-- MATERIAL SUPPLIED follows --

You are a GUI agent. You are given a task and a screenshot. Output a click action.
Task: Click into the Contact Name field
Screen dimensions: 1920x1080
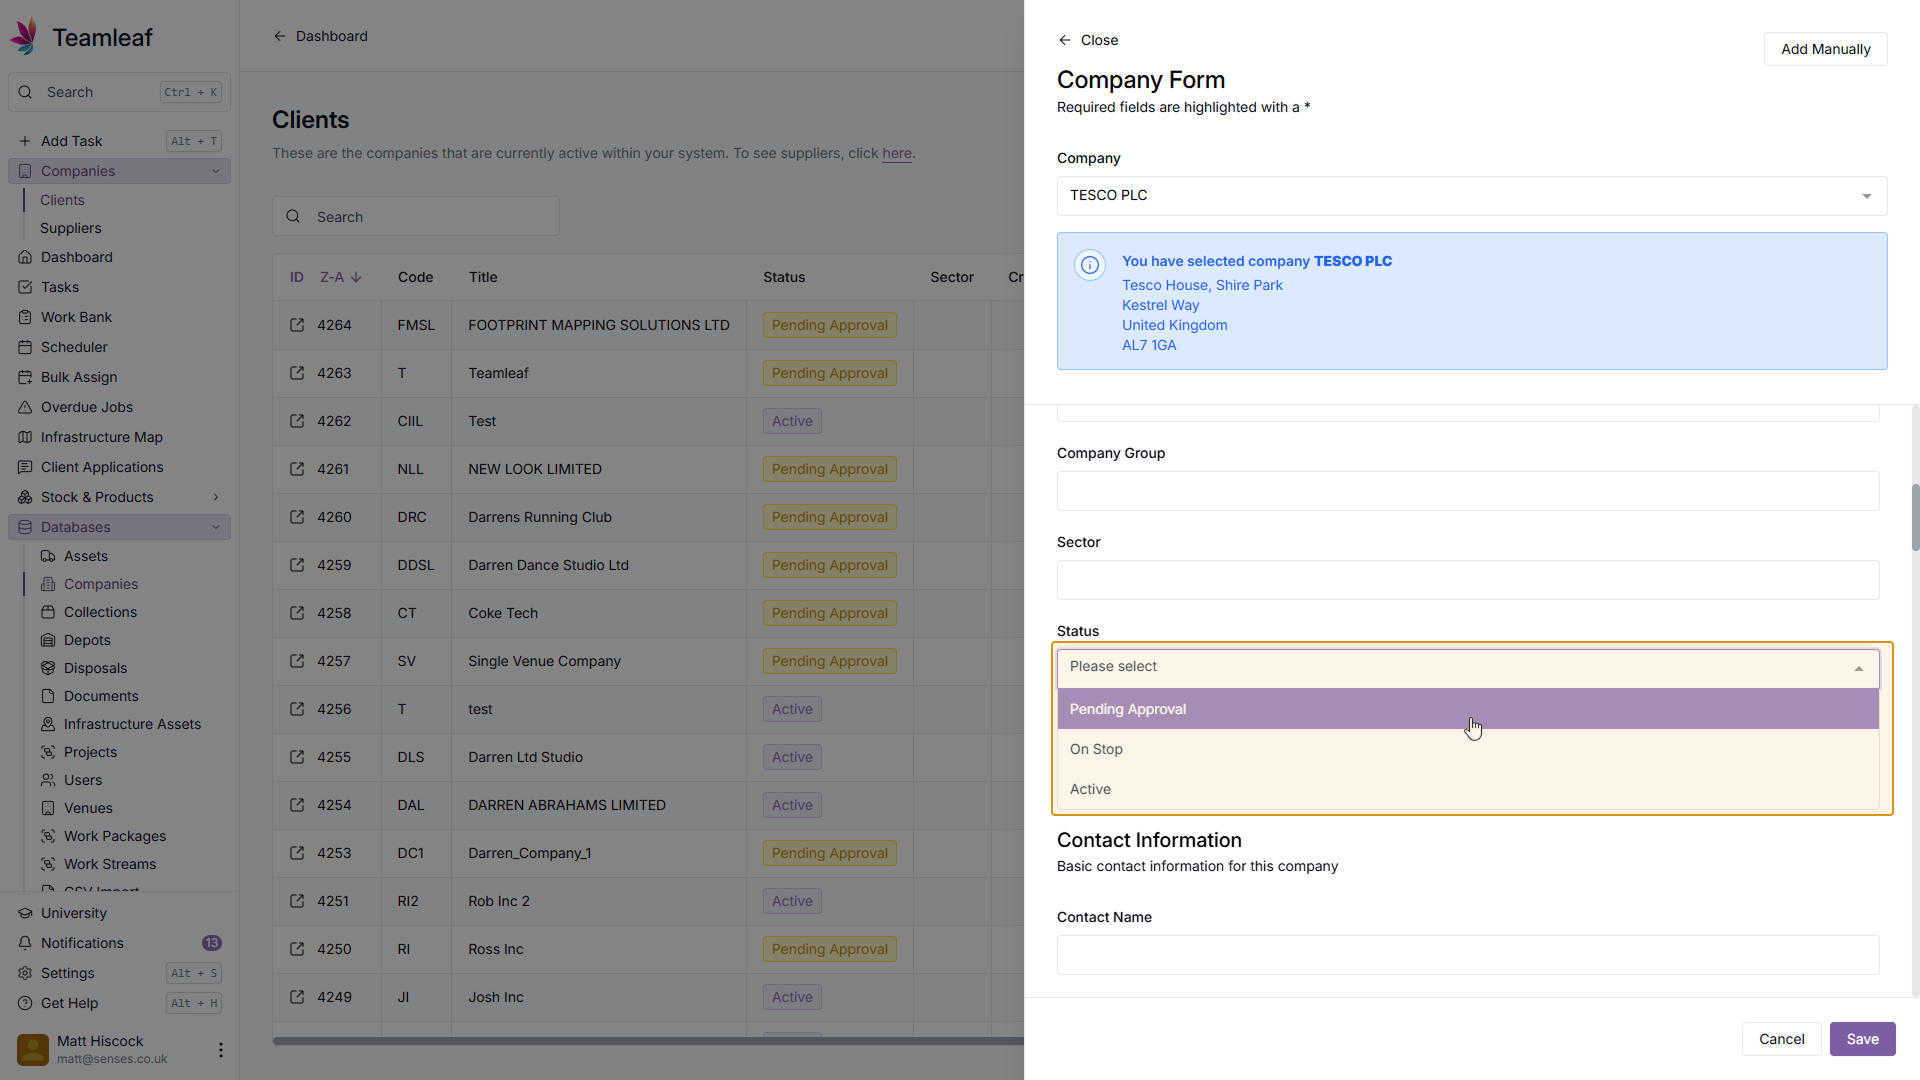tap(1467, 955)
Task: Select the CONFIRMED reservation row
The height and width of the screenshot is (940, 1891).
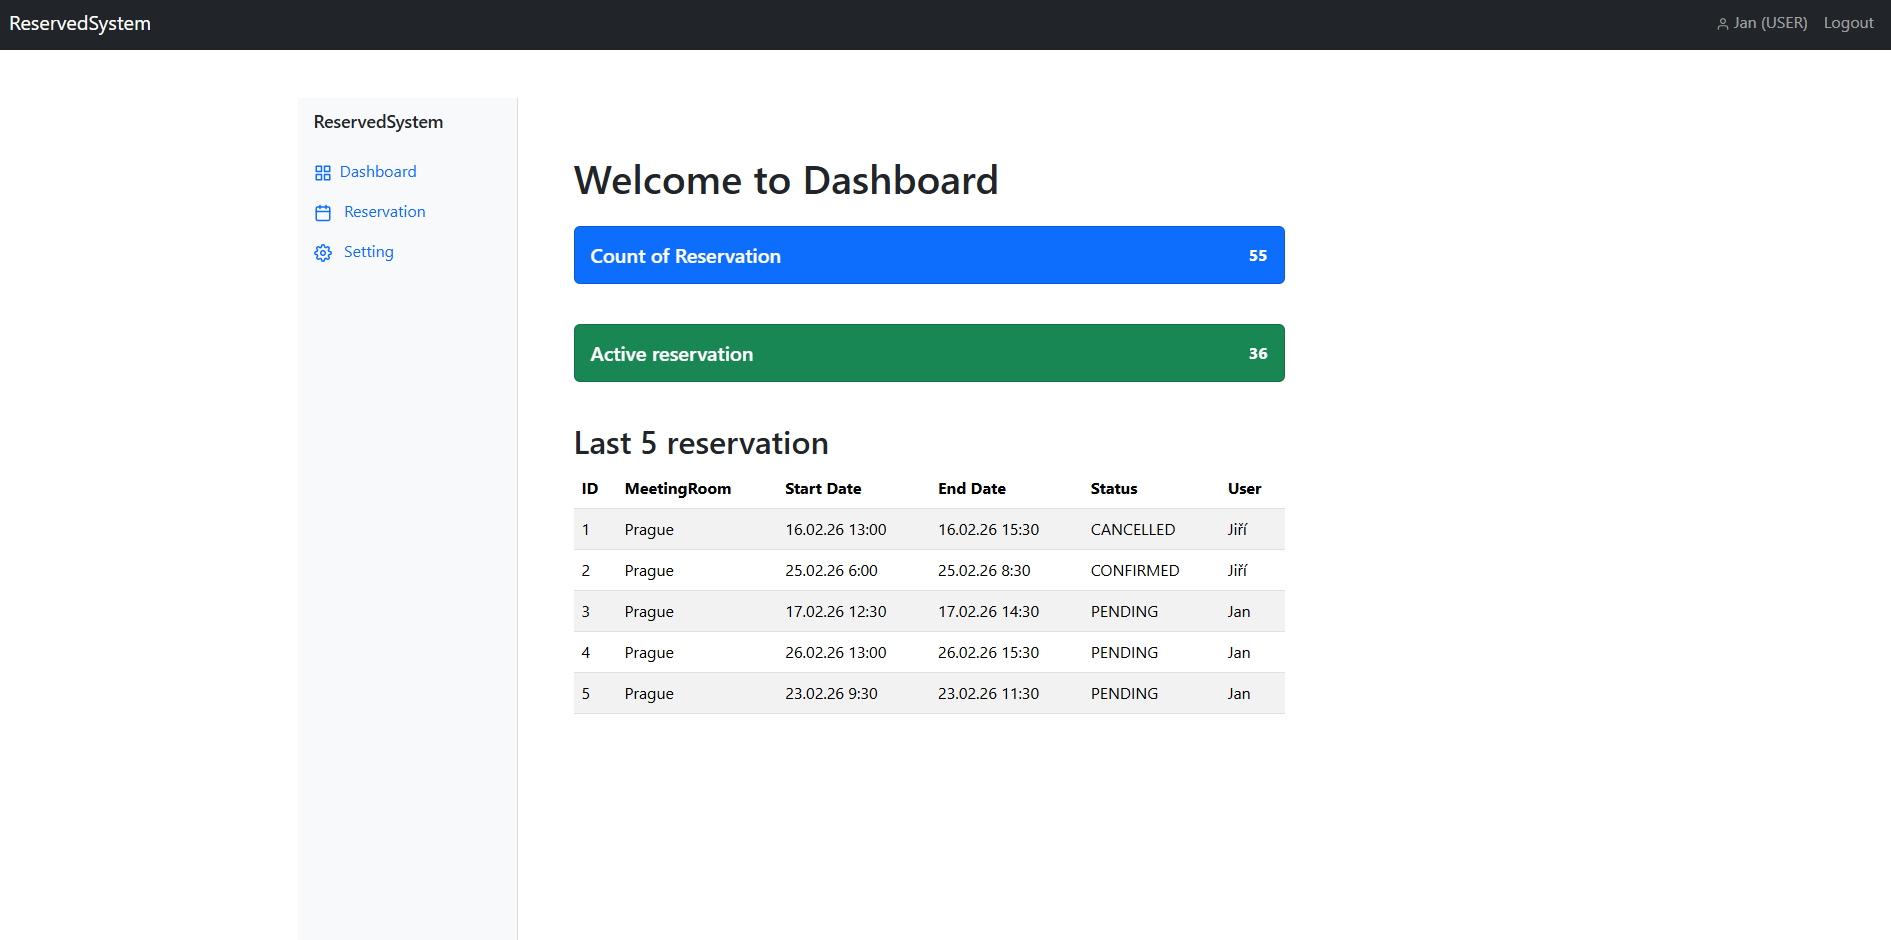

-- MATERIAL SUPPLIED concluded --

PROBLEM TO WORK ON
Could you transcribe every entry above exactly, leaving out the images?

PROBLEM SOLUTION
You are a GUI agent. You are given a task and a screenshot. Output a click action.
Task: Click into the Contact Name field
Screen dimensions: 1920x1080
tap(1467, 955)
Task: Select the CONFIRMED reservation row
The height and width of the screenshot is (940, 1891).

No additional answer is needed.